> _Aim of the exercise_:
Reproduce the part of the items that opens with the line containing "The width and" and closes with the line containing "coord(50,246)", both lines included, exactly as they appear. Omit the pictures from your answer.

-- Begin Supplied entries --

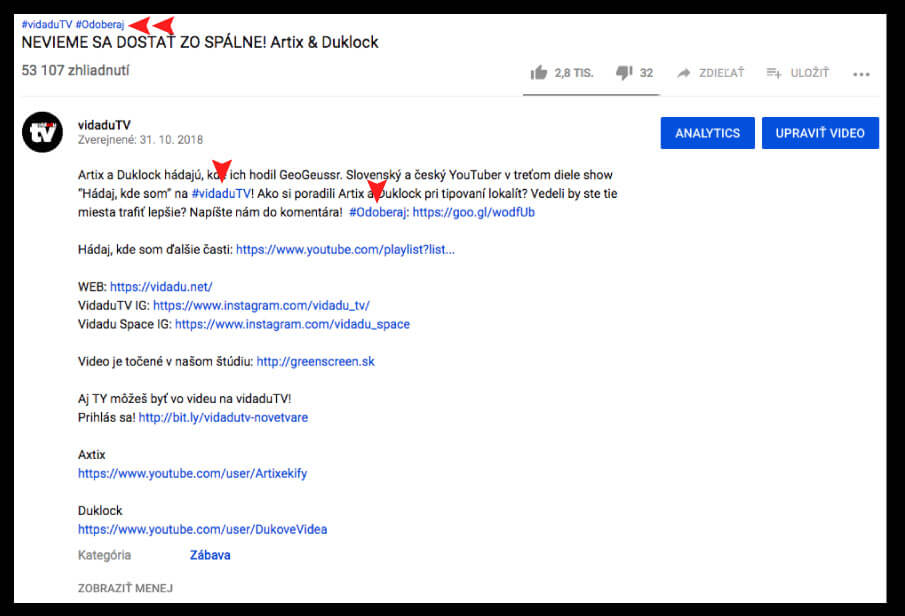Viewport: 905px width, 616px height.
Task: Open the three-dot more actions menu
Action: coord(861,74)
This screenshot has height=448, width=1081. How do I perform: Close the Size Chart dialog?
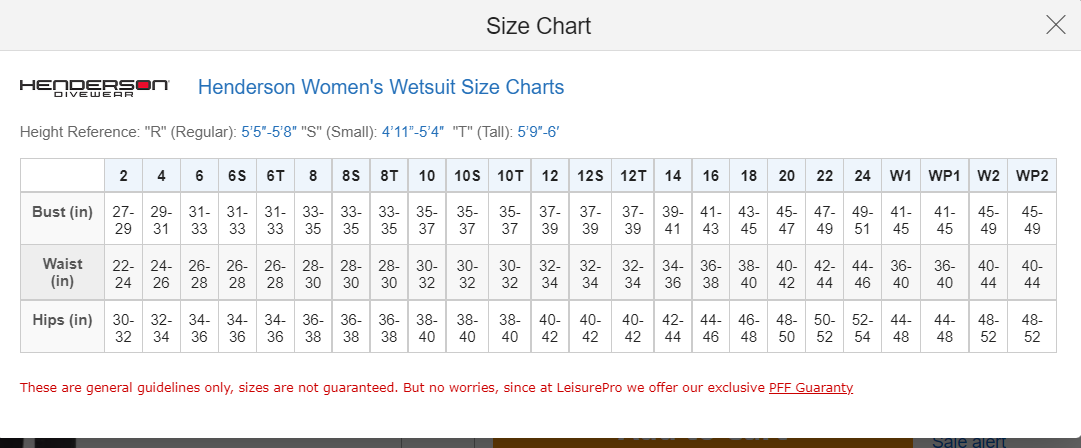[1055, 26]

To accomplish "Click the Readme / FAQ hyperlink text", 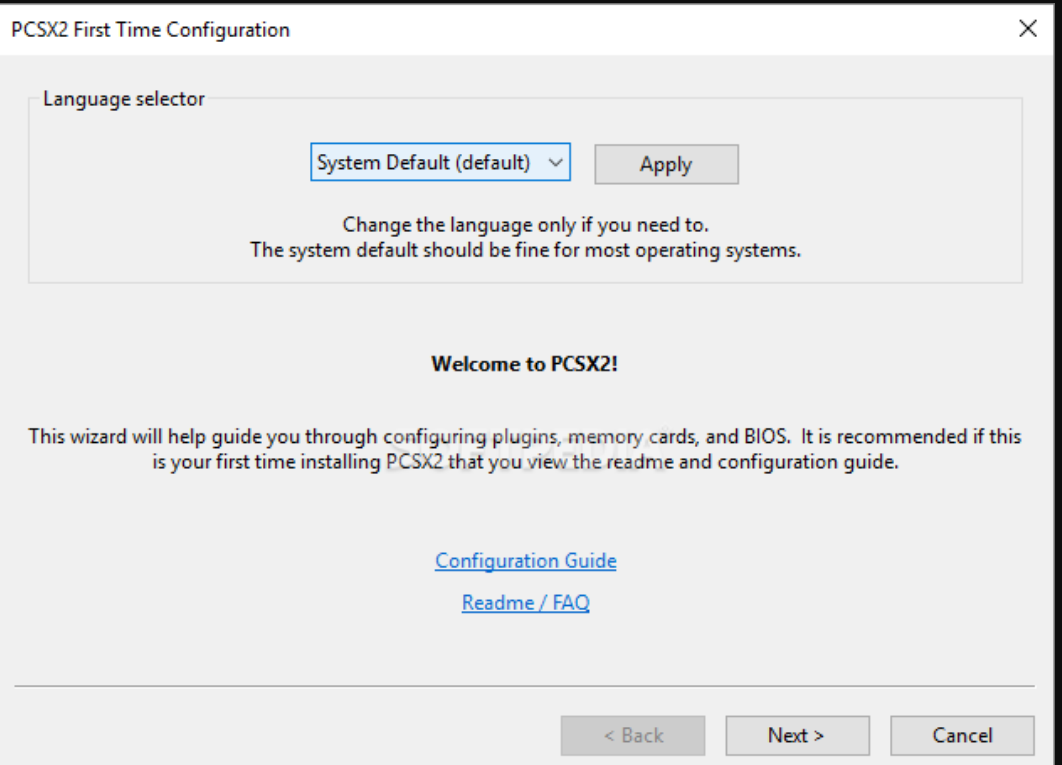I will [x=524, y=603].
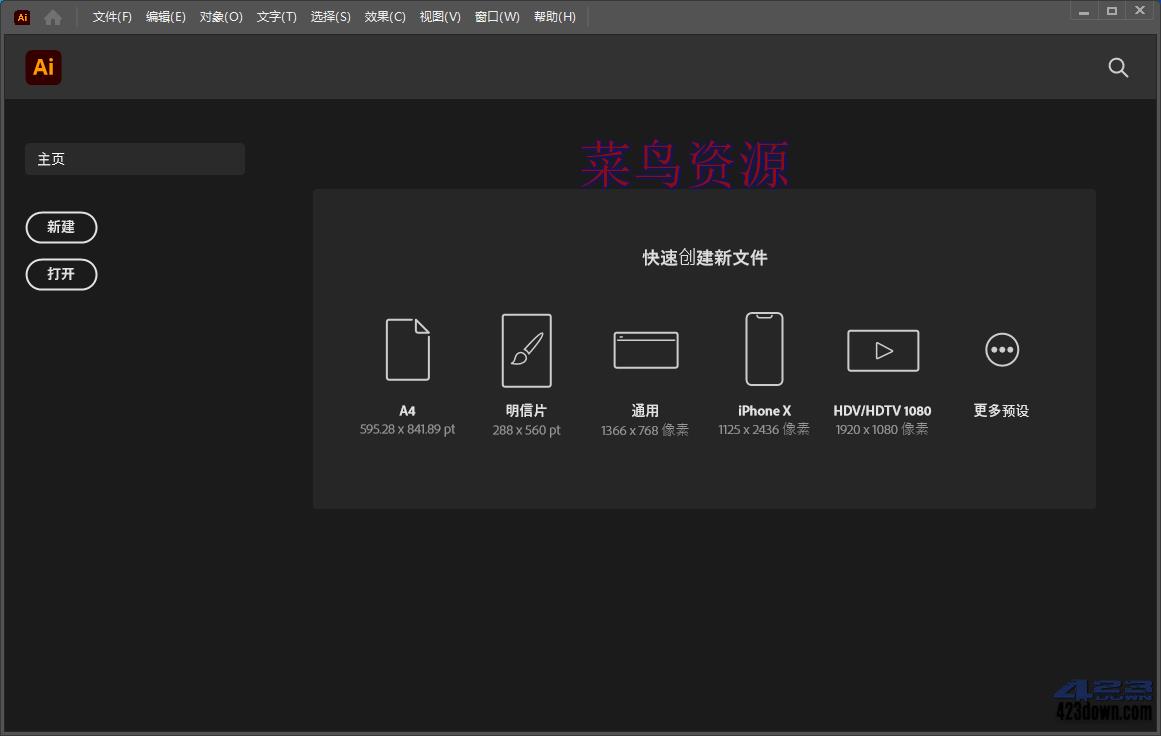Open the 窗口 menu

(x=497, y=16)
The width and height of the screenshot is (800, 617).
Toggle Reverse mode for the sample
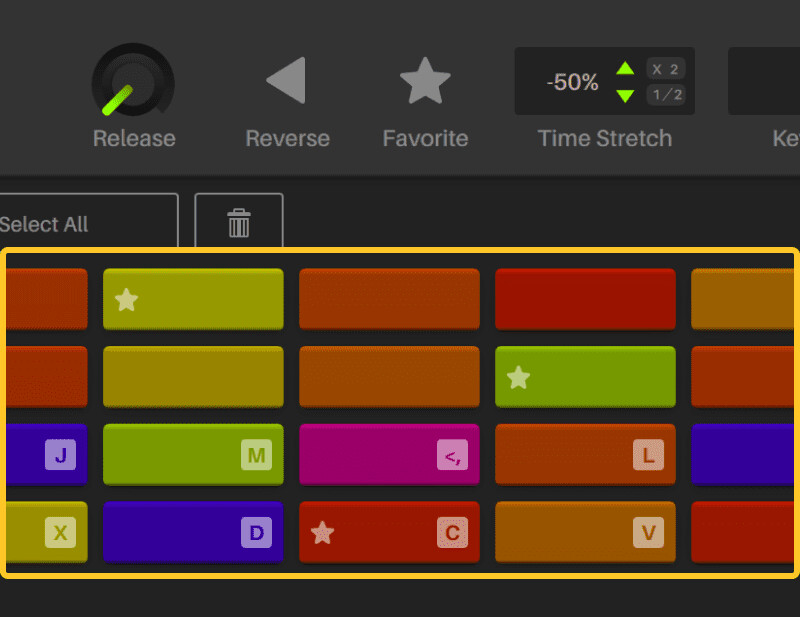pos(287,81)
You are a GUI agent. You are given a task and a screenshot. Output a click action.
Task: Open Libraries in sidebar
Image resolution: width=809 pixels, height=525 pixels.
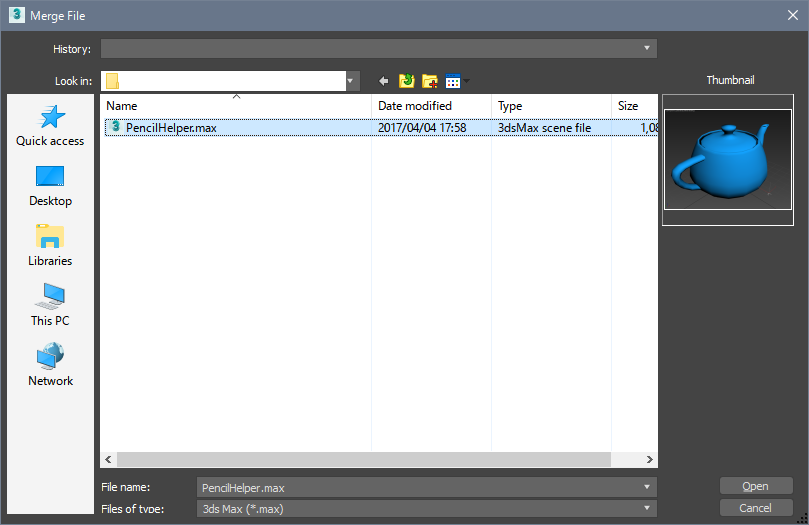coord(50,246)
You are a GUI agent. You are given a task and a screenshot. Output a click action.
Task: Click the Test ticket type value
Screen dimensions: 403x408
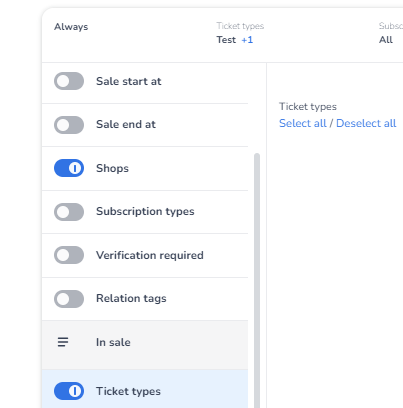point(226,40)
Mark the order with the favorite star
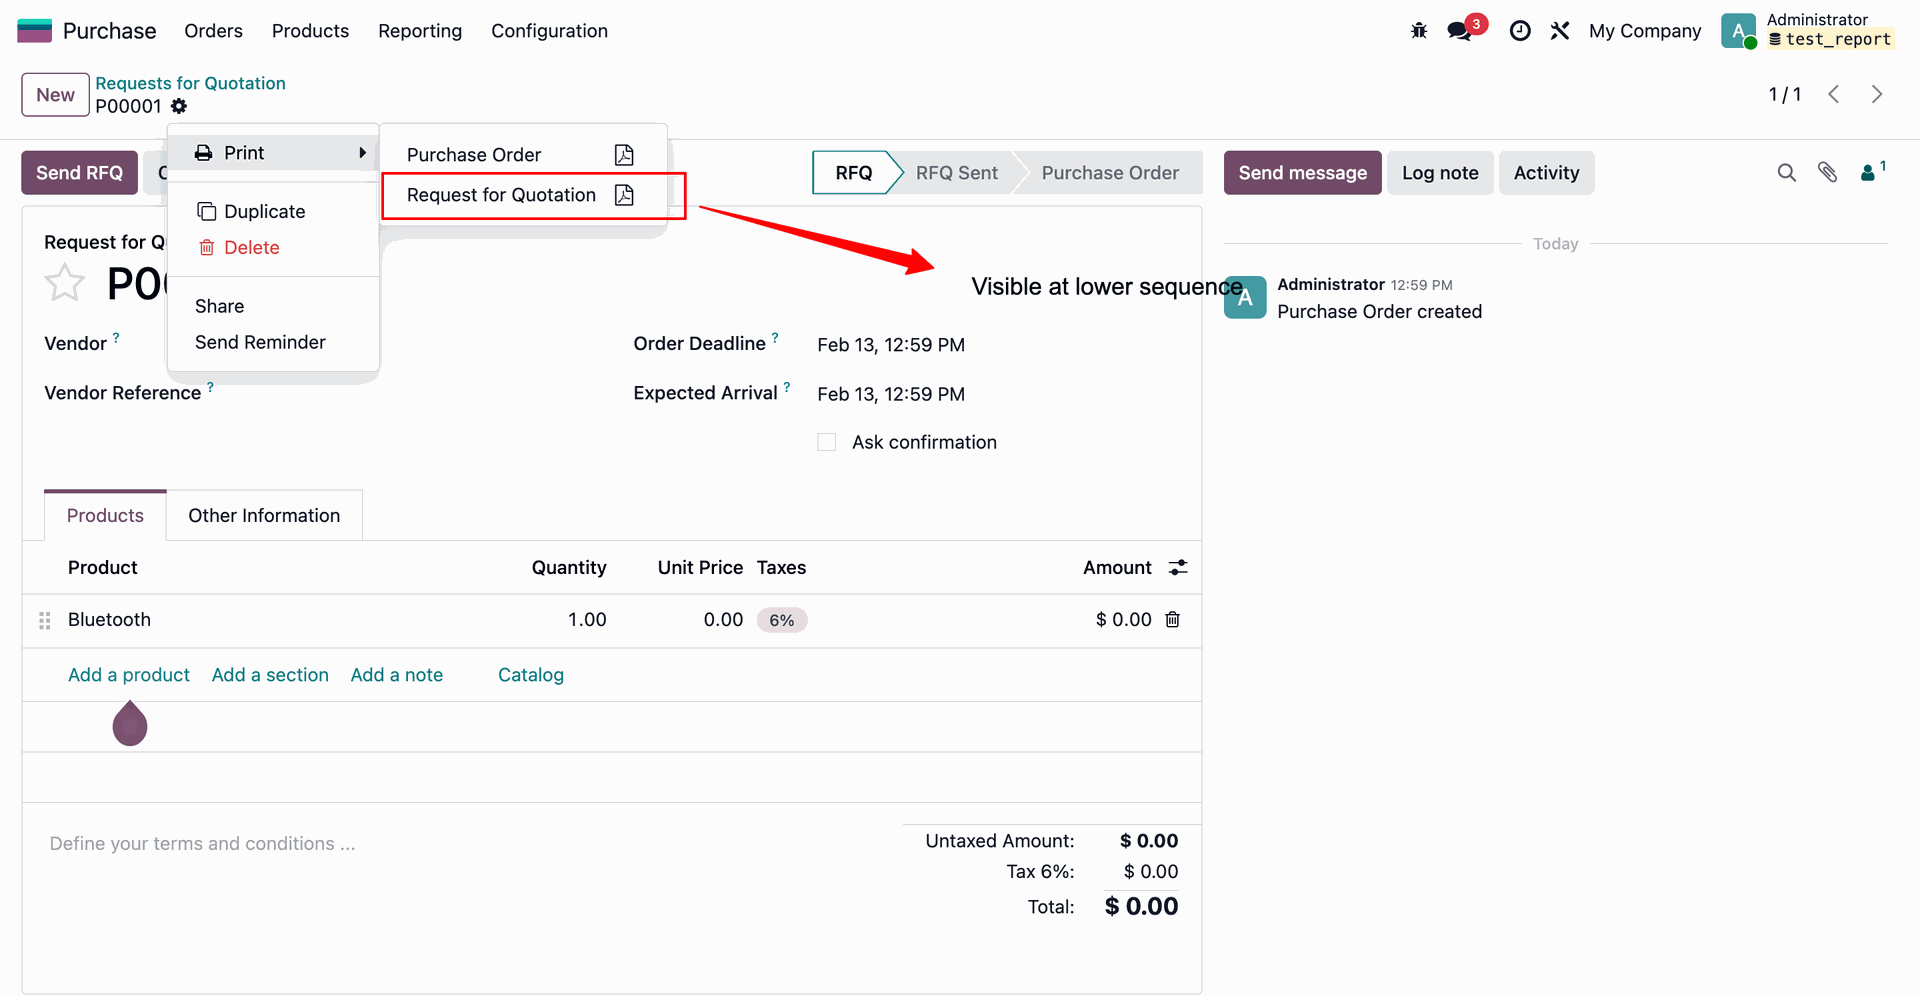Image resolution: width=1920 pixels, height=996 pixels. pos(65,283)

-- End Supplied entries --

> _Full output_:
The width and height of the screenshot is (800, 617).
Toggle Reverse mode for the sample
pos(287,81)
You are a GUI agent. You are given a task and a screenshot. Output a click action.
Task: Open Libraries in sidebar
Image resolution: width=809 pixels, height=525 pixels.
coord(50,246)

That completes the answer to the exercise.